Pandas Worksheet Questions¶

In [2]:

import pandas as pd
%matplotlib inline

The goal of this worksheet is to provide practical examples of aggregating (with group by), plotting, and pivoting data with the Pandas Python package.

This worksheet is available as a jupyter notebook on github here: https://github.com/JBed/Pandas_Analysis_Worksheet

Get the data here: https://www.kaggle.com/dansbecker/nba-shot-logs

Finally, if you have any questions, comments, or believe that I did anything incorrectly feel free to email me here: jason@jbedford.net

In [3]:

df = pd.read_csv('nba-shot-logs.zip')

The data is structured so that each row corresponds to one shot taking during the 2014-2015 NBA season (We exclude free throws).

In [4]:

df.columns

Out[4]:

Index(['GAME_ID', 'MATCHUP', 'LOCATION', 'W', 'FINAL_MARGIN', 'SHOT_NUMBER',
       'PERIOD', 'GAME_CLOCK', 'SHOT_CLOCK', 'DRIBBLES', 'TOUCH_TIME',
       'SHOT_DIST', 'PTS_TYPE', 'SHOT_RESULT', 'CLOSEST_DEFENDER',
       'CLOSEST_DEFENDER_PLAYER_ID', 'CLOSE_DEF_DIST', 'FGM', 'PTS',
       'player_name', 'player_id'],
      dtype='object')

Most of the column names are self-explanatory. One thing that initially confused me was that there is no column telling us the team of the player taking the shot. It turns out that that information is hidden in the MATCHUP column.

In [5]:

df.set_index('GAME_ID').loc[21400899]['MATCHUP'].unique()

Out[5]:

array(['MAR 04, 2015 - CHA @ BKN', 'MAR 04, 2015 - BKN vs. CHA'], dtype=object)

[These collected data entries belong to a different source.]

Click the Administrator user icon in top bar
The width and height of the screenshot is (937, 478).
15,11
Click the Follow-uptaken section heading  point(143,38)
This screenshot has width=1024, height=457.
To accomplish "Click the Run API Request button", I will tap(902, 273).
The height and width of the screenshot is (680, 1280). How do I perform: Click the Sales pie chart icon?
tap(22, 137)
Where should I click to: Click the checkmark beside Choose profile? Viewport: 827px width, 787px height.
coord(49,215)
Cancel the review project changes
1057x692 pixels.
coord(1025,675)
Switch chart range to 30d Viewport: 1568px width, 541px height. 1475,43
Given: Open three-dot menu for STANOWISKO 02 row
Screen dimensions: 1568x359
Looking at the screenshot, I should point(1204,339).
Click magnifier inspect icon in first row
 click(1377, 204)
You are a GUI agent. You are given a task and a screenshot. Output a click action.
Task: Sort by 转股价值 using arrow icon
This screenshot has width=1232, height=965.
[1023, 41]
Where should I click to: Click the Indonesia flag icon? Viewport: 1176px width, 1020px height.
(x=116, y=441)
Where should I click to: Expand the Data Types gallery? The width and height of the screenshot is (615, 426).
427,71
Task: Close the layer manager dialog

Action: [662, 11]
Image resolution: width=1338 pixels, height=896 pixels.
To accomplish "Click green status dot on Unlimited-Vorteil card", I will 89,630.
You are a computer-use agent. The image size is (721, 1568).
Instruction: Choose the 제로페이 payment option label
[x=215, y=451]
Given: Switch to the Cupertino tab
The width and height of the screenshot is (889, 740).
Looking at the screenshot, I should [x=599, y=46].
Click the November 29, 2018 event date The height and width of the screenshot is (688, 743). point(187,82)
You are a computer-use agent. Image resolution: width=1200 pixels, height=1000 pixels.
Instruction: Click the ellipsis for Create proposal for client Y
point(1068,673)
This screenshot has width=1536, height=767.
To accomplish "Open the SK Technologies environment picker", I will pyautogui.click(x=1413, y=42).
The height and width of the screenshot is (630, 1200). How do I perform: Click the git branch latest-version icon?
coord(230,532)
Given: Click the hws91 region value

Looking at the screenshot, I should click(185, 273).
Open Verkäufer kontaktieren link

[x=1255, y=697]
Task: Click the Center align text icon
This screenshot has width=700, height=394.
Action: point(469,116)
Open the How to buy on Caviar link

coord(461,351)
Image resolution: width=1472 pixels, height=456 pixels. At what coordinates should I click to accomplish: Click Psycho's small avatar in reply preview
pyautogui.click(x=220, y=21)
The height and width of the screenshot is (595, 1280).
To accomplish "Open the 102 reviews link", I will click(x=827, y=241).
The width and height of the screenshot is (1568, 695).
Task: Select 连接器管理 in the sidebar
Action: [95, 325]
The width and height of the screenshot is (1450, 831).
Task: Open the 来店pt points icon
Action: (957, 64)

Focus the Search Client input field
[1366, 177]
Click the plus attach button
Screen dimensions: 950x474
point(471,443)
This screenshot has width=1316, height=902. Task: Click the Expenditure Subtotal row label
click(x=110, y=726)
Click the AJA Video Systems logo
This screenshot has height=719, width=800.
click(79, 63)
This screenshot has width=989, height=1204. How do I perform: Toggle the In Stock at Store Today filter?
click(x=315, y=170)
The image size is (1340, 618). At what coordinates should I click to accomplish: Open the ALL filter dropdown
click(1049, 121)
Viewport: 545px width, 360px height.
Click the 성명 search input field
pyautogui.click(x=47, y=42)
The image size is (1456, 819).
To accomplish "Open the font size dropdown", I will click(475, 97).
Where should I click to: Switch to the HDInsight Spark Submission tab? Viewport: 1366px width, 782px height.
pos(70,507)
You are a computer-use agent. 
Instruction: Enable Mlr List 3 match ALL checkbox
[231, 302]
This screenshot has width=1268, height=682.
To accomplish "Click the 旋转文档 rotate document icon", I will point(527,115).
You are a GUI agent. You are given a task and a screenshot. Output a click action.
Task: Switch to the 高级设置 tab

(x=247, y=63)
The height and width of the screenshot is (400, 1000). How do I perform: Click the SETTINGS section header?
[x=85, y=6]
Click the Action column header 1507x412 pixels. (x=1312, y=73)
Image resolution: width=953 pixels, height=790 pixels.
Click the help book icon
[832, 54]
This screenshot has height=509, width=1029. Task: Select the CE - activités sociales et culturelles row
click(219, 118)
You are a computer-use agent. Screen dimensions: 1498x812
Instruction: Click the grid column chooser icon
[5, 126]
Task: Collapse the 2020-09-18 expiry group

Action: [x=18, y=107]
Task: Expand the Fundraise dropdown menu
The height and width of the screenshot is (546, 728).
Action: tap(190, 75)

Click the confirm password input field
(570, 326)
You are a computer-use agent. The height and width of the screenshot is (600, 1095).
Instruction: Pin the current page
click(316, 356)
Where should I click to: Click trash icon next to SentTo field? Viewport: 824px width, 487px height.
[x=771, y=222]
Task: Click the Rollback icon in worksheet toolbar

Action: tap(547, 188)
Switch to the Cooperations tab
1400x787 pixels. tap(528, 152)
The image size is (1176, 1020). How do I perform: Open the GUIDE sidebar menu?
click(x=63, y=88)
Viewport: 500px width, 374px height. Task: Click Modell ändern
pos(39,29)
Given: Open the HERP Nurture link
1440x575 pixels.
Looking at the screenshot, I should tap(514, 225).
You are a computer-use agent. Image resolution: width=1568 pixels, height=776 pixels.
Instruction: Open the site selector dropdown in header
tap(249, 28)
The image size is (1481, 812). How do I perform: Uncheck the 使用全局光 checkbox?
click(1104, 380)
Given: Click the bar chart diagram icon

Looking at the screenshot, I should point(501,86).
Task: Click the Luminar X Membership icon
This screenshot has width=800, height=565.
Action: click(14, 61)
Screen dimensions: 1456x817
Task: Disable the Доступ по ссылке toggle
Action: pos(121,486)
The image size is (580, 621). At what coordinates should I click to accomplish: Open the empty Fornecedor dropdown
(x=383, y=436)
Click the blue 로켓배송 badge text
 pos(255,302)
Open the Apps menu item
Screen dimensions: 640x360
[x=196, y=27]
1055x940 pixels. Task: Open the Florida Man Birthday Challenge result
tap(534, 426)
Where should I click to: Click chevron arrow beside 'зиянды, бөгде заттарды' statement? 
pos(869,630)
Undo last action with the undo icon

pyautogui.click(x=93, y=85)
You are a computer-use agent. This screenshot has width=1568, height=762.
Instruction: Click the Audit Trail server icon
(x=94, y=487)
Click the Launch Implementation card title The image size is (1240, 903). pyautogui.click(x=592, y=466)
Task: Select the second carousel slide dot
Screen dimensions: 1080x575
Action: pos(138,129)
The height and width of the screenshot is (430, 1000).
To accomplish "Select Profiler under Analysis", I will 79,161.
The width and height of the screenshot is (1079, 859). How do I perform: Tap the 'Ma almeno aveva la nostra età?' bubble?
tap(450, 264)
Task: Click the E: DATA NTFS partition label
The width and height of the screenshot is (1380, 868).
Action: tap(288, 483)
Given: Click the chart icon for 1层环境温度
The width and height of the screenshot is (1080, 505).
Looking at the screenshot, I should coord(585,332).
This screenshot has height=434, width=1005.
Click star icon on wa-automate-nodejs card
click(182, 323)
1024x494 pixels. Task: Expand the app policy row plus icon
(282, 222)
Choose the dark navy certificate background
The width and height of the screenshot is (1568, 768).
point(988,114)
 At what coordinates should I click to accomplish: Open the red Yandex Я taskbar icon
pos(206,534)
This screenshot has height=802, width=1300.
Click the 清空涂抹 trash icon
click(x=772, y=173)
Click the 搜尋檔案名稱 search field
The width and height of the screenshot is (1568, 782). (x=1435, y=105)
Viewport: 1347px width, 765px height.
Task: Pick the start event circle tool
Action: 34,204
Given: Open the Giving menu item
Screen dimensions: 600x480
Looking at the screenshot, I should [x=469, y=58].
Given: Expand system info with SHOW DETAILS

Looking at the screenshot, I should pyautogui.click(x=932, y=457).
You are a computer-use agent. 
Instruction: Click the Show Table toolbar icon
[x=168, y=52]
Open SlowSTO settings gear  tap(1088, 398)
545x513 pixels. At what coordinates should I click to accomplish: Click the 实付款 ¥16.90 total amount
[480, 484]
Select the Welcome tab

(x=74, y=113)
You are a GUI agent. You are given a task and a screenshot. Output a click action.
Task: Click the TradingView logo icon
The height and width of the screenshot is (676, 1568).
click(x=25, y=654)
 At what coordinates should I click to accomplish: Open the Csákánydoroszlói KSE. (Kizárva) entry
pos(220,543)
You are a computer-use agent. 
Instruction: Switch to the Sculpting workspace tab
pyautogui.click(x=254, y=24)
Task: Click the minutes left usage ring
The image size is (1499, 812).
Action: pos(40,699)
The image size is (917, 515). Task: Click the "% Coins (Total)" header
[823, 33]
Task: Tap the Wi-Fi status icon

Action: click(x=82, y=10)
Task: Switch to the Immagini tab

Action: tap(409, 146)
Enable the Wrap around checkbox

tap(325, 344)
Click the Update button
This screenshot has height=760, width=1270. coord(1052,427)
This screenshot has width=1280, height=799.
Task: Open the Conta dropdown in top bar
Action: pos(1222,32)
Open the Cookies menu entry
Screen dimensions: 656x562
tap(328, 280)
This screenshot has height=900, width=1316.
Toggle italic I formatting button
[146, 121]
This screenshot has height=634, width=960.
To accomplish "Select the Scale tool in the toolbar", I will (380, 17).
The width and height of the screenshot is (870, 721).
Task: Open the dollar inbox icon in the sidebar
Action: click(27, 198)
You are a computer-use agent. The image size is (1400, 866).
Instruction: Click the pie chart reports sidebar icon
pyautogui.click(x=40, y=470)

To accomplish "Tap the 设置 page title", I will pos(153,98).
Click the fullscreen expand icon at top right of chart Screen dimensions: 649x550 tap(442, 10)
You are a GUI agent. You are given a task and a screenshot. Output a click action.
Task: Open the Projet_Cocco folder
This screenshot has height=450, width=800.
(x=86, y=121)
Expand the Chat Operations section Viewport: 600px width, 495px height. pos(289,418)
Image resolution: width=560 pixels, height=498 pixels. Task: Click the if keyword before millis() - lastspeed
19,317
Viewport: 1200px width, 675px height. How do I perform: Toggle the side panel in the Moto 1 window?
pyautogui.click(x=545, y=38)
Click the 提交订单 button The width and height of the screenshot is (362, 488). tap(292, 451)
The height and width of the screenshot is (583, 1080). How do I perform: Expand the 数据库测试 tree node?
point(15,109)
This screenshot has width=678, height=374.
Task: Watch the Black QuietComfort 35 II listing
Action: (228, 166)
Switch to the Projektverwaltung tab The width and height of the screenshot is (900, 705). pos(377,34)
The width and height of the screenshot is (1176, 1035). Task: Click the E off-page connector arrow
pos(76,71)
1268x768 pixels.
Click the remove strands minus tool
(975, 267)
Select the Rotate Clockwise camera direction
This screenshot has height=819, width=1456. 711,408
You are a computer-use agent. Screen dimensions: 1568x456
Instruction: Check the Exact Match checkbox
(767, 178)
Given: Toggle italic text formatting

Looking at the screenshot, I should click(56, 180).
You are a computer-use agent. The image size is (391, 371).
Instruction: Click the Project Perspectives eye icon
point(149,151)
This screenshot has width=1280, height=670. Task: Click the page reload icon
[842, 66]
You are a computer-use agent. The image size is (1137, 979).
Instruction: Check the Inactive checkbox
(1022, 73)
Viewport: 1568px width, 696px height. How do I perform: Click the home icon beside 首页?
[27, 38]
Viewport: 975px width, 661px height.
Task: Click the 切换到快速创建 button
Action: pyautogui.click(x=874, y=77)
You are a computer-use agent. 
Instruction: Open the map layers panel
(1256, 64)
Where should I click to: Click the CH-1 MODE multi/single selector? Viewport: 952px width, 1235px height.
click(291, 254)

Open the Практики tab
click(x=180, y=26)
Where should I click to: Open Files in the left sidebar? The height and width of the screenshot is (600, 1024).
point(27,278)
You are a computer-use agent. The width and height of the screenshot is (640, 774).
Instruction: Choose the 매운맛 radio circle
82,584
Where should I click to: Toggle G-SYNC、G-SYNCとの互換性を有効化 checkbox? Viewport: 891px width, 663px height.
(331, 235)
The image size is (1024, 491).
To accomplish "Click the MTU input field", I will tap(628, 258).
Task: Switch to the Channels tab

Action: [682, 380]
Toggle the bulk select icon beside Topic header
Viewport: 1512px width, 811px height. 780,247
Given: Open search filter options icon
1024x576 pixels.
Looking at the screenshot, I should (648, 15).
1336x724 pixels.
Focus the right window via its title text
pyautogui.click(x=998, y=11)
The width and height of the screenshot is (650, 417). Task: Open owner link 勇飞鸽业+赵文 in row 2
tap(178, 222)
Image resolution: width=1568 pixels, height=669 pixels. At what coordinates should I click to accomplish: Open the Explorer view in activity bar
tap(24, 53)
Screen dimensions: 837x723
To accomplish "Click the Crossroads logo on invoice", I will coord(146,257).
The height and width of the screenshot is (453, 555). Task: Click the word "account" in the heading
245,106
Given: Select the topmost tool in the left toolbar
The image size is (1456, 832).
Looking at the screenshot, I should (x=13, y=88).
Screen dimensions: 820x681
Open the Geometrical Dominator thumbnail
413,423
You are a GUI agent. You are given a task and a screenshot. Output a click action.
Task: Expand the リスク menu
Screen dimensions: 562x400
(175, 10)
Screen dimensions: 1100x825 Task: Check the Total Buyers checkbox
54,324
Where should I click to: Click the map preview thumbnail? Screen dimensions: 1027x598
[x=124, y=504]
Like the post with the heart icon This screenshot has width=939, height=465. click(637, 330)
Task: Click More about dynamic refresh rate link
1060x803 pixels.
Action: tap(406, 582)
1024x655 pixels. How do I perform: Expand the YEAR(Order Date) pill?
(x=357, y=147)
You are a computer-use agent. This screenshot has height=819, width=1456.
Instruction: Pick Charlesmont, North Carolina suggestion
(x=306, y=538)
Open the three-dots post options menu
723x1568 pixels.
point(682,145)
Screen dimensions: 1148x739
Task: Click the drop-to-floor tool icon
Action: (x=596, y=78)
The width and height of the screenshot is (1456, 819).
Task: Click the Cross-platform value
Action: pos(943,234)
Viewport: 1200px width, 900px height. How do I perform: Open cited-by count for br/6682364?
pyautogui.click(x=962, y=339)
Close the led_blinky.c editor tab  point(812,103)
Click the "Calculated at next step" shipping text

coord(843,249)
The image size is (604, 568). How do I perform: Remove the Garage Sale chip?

We see that the name of the team of the player taking the shot is the first team listed after the date. It turns out that having things structured this way is actually very convenient.

In [ ]:

Part1: Questions about SHOT_RESULT for one team in a one game¶

Q1.1 which team made the most and least shots in a game¶

Q1.3 Which team made the most shots as a percentage of all shots taken in a game¶

Part 2: Questions about SHOT_RESULT and W for one team in a one game¶

Q2.1 which team had the lowest make percentage (in a single game) but still won that game.¶

Q2.2 Did winning teams have a higher make percentage on average than losing teams?¶

Part3: Questions comparing two teams in one game.¶

Q 3.1: How often did the winning team have a lower make percentage than the losing team¶

In [ ]: